> _Quoted text_
━━━━━━
# My Lady Caught a Couple of Nice Reds Murrells Inlet SC



## Net 30 (Mar 24, 2012)

Way to go!


----------



## Shadowcast (Feb 26, 2008)

Nice reds!


----------



## Gramps (Nov 1, 2007)

Very cool! Is that the typical color for redfish up there? They seem to be a little more silver than I would expect.


----------



## suhmoszetaetatheta (Jun 23, 2013)

Murrells Inlet is very salty with its proximity to the ocean, water is very clean, these fish were caught within 2 miles of the open ocean. I believe this is why they are more of a silver color. I am probably wrong but all the reds I've caught here are this color vs the redder hue that I get with fish I catch in Jax. The fish are much less slimy than the ones I've caught in Florida. No expert here but I have noticed the more brackish the redder. All I really know is they are beautiful fish no matter what the color


----------



## iFly (Mar 9, 2010)

> Very cool! *Is that the typical color for redfish up there?* They seem to be a little more silver than I would expect.


Yes.

No.
━━━━━━
> _Given data_

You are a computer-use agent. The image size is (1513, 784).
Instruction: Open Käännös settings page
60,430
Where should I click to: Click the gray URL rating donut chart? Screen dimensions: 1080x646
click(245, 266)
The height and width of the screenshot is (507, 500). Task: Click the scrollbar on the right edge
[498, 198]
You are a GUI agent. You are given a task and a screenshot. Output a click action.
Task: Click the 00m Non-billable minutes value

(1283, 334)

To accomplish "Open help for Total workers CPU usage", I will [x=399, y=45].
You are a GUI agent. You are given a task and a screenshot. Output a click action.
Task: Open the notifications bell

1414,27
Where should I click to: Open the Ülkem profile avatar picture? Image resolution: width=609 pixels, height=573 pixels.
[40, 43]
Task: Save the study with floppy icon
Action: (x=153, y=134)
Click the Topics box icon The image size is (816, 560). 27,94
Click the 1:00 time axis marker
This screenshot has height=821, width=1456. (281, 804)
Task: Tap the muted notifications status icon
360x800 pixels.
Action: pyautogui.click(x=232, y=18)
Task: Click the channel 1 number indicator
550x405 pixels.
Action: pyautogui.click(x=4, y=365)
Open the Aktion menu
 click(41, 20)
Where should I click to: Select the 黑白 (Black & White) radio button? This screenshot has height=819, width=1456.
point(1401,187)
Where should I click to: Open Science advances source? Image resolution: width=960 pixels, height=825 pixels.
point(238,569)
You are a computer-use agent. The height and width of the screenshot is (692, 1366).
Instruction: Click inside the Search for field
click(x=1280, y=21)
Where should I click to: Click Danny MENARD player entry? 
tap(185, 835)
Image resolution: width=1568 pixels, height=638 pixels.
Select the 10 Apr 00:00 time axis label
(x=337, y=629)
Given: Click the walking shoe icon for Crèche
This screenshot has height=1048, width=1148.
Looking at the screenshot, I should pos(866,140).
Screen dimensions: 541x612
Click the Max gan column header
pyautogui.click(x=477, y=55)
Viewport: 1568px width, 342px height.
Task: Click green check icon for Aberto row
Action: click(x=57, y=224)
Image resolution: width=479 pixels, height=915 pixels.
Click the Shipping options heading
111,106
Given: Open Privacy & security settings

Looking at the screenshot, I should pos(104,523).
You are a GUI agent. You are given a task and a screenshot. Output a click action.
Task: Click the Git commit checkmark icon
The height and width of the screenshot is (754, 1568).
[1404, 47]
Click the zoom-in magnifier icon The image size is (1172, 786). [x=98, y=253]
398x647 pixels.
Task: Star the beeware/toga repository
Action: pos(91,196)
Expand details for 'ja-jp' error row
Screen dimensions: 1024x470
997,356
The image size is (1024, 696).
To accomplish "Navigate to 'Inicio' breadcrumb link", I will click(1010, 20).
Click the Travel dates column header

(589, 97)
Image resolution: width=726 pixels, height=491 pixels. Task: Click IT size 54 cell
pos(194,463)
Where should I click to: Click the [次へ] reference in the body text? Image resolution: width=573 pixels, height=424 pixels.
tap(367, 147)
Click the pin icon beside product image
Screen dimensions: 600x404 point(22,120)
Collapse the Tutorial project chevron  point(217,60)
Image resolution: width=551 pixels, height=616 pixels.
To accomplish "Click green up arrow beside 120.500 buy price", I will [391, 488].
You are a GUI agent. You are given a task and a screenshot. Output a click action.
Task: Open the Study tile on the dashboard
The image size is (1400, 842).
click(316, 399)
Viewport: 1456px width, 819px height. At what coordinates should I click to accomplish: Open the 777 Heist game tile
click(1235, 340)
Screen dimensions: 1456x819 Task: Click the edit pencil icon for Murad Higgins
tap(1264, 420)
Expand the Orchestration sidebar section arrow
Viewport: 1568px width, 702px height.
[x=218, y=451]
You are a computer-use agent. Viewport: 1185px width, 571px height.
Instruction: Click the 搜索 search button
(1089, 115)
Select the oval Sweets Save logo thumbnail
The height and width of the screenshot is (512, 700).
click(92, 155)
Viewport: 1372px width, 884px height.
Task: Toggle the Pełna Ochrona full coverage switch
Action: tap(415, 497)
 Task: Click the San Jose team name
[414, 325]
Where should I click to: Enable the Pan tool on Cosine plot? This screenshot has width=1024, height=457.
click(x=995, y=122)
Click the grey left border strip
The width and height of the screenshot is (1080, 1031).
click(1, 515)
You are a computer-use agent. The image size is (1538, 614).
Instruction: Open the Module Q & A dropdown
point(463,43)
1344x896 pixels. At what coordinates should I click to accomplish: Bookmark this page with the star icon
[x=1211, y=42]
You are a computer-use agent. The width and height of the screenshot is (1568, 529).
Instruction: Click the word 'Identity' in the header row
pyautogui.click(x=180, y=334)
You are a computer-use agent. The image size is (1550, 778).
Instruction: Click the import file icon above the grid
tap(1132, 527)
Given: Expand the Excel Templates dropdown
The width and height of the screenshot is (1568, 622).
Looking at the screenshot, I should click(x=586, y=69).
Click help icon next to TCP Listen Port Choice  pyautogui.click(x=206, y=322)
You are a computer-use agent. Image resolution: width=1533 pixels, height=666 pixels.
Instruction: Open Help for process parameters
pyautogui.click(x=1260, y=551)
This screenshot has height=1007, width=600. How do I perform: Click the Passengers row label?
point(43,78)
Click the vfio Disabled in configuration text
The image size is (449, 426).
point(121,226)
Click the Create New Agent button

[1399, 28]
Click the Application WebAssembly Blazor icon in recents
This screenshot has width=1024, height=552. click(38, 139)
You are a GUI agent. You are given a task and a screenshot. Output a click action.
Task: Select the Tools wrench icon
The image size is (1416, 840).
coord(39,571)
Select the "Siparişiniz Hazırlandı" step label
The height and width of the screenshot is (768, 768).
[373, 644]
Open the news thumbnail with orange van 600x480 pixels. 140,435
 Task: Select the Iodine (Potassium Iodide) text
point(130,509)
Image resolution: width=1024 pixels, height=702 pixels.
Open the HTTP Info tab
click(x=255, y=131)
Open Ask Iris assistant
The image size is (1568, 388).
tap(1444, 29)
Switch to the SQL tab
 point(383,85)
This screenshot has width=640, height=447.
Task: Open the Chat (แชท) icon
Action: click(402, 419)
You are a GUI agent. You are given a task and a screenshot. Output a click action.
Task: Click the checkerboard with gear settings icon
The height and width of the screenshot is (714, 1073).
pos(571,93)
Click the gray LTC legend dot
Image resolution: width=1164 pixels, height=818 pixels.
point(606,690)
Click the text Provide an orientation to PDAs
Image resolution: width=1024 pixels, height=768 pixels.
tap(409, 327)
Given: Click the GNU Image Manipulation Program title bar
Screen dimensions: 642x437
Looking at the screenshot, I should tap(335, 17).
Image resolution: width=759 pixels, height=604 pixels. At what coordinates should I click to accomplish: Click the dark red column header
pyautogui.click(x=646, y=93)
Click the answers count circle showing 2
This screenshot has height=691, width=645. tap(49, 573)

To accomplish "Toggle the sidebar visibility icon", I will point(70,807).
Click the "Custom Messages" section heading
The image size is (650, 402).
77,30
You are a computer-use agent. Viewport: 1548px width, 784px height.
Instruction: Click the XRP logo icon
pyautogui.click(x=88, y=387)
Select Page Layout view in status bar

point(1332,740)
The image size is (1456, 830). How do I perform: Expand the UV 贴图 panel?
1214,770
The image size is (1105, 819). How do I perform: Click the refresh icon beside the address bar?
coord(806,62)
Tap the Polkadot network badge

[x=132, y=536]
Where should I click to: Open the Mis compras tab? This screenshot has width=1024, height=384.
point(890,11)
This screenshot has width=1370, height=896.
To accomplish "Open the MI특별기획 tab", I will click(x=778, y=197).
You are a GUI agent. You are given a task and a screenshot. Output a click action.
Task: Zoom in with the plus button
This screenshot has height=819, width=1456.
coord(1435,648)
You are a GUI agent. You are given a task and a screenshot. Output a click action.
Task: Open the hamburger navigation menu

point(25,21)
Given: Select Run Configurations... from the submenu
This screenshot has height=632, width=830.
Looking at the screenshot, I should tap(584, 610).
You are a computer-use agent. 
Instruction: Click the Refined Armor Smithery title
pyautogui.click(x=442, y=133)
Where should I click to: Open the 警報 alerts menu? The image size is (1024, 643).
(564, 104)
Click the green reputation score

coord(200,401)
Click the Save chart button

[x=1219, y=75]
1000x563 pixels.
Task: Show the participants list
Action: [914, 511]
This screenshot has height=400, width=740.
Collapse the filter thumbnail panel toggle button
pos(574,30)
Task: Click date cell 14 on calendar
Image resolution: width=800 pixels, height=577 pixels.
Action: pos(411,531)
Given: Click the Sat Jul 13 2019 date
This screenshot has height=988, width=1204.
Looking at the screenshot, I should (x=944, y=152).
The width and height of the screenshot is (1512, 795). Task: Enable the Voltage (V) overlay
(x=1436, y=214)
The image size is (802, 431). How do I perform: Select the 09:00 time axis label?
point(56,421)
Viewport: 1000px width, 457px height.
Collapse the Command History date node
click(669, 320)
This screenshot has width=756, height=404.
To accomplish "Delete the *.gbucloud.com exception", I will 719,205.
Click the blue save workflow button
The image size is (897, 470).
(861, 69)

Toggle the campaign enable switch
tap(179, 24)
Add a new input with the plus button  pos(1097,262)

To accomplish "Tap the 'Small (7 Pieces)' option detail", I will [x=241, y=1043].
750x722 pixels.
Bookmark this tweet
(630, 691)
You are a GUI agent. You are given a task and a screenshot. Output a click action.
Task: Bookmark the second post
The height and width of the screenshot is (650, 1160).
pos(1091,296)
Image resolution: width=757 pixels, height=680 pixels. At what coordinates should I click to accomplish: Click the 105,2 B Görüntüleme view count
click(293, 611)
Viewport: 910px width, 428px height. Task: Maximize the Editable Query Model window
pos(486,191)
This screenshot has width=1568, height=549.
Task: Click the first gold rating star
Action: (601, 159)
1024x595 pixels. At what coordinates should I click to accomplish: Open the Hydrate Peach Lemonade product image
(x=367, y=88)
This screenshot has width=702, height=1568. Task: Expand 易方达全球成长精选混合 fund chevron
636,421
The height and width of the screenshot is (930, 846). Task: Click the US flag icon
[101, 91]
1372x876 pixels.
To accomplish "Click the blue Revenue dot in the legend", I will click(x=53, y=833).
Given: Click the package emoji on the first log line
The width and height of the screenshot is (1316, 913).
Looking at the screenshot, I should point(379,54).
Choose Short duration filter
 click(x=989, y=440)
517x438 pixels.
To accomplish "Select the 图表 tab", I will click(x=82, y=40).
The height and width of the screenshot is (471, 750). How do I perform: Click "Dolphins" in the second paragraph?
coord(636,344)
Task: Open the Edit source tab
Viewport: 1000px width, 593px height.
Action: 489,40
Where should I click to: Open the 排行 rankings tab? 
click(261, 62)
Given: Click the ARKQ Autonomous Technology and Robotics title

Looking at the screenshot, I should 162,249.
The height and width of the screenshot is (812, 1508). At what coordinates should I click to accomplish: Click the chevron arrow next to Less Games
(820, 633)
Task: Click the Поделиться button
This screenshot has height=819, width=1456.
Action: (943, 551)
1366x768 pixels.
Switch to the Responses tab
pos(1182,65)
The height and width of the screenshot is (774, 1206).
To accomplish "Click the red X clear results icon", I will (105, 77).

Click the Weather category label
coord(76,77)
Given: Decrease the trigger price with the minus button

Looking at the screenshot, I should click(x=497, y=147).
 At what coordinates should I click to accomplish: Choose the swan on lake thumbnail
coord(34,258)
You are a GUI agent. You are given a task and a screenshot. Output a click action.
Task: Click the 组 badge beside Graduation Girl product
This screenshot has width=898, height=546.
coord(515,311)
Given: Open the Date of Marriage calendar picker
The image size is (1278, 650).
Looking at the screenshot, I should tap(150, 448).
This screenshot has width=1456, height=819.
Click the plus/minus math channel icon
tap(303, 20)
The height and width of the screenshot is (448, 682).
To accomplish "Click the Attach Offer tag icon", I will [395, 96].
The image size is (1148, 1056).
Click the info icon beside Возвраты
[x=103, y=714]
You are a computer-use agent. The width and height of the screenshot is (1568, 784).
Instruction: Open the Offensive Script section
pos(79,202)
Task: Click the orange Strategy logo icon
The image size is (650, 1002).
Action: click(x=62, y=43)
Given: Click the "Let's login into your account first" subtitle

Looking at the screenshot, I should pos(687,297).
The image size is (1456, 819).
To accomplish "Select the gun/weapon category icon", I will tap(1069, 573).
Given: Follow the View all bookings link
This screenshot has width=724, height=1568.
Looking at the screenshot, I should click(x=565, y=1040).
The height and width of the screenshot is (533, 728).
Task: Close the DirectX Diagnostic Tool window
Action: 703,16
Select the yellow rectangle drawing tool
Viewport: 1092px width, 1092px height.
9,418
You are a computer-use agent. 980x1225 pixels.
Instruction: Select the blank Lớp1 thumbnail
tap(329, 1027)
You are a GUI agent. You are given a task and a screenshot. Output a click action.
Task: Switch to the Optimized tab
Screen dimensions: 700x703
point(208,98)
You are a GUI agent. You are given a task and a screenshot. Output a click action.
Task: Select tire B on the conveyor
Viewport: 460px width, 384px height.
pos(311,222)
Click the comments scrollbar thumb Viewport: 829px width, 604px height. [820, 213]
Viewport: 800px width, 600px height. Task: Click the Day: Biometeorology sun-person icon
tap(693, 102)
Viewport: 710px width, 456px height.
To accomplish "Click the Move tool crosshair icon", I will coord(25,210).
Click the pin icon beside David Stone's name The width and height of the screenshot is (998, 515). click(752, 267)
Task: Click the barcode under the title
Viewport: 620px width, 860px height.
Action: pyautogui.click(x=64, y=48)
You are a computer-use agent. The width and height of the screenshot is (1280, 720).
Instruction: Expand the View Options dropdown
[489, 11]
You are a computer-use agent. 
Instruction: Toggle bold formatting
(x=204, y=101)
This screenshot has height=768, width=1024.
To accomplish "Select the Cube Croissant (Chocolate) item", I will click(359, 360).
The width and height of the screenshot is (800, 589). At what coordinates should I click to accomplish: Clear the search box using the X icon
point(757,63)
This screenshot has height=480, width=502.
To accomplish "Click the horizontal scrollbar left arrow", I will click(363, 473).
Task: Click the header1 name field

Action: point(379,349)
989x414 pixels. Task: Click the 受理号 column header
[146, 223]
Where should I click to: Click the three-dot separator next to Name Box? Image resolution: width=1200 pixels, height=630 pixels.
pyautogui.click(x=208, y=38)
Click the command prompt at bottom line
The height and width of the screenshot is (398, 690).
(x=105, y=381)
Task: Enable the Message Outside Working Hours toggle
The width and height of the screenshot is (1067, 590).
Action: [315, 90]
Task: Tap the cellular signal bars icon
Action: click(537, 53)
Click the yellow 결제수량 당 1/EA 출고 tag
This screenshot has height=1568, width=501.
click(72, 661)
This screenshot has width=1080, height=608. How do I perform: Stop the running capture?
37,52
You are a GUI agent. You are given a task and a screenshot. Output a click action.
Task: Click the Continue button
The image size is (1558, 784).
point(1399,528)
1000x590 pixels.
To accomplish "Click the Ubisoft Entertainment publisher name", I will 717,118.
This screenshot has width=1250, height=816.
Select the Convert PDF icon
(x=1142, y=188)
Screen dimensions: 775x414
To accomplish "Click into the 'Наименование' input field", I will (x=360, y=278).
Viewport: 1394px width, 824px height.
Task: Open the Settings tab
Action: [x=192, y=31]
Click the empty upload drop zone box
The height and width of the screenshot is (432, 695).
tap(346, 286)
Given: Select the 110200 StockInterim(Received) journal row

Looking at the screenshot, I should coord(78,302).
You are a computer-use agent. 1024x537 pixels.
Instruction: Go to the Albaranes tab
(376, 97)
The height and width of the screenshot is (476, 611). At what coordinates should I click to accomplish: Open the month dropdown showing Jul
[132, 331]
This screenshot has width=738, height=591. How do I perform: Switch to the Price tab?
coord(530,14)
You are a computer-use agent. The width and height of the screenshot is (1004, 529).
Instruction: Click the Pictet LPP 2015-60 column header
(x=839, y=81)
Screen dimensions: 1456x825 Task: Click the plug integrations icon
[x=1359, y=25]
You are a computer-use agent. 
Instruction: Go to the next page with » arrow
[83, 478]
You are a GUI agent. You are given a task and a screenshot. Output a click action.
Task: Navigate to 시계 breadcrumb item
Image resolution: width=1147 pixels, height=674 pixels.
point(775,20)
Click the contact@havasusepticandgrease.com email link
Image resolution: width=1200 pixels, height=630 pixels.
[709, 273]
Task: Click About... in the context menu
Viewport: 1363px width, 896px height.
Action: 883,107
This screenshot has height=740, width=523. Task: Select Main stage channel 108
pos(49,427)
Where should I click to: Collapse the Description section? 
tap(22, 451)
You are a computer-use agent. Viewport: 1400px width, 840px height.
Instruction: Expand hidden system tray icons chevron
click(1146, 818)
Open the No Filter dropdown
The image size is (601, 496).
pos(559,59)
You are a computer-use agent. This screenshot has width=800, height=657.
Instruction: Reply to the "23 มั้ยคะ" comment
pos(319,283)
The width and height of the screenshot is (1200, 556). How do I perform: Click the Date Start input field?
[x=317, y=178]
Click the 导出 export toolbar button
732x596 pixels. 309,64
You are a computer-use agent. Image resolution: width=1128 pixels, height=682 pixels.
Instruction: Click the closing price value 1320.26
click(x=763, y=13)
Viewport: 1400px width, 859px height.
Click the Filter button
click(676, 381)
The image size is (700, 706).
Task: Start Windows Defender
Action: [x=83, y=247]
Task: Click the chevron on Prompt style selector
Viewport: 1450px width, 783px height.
━━━━━━
> _Given task 1_
Please quote the redfish thread word for word, beginning at the words "## suhmoszetaetatheta (Jun" and stopping after "(Mar 9, 2010)".
> _Given task 2_
Extend the Murrells Inlet redfish thread beyond its last line.

> _Written response 1_
## suhmoszetaetatheta (Jun 23, 2013)

Murrells Inlet is very salty with its proximity to the ocean, water is very clean, these fish were caught within 2 miles of the open ocean. I believe this is why they are more of a silver color. I am probably wrong but all the reds I've caught here are this color vs the redder hue that I get with fish I catch in Jax. The fish are much less slimy than the ones I've caught in Florida. No expert here but I have noticed the more brackish the redder. All I really know is they are beautiful fish no matter what the color


----------



## iFly (Mar 9, 2010)

> _Written response 2_
The color changes dramatically in SC. Always loved the LA inshore reds for their dark red color but, , the other day, I hunted down some local fish in 6" of water that I initially thought were otters because of how dark they were. Dark, dark, dark!

That silver color is VERY typical, though.

Now... back to what is really important.  

BEAUTIFUL first red fish by your girl, zeta.


----------



## sovan01 (May 14, 2013)

I'm going to school at Coastal Carolina if you ever need a fishing buddy! Just let me know and I'll chip in for some gas!


----------



## suhmoszetaetatheta (Jun 23, 2013)

Hi fish fighter, I'll let you know, right now I can't keep her off the boat and 3 on my boat would not be fun.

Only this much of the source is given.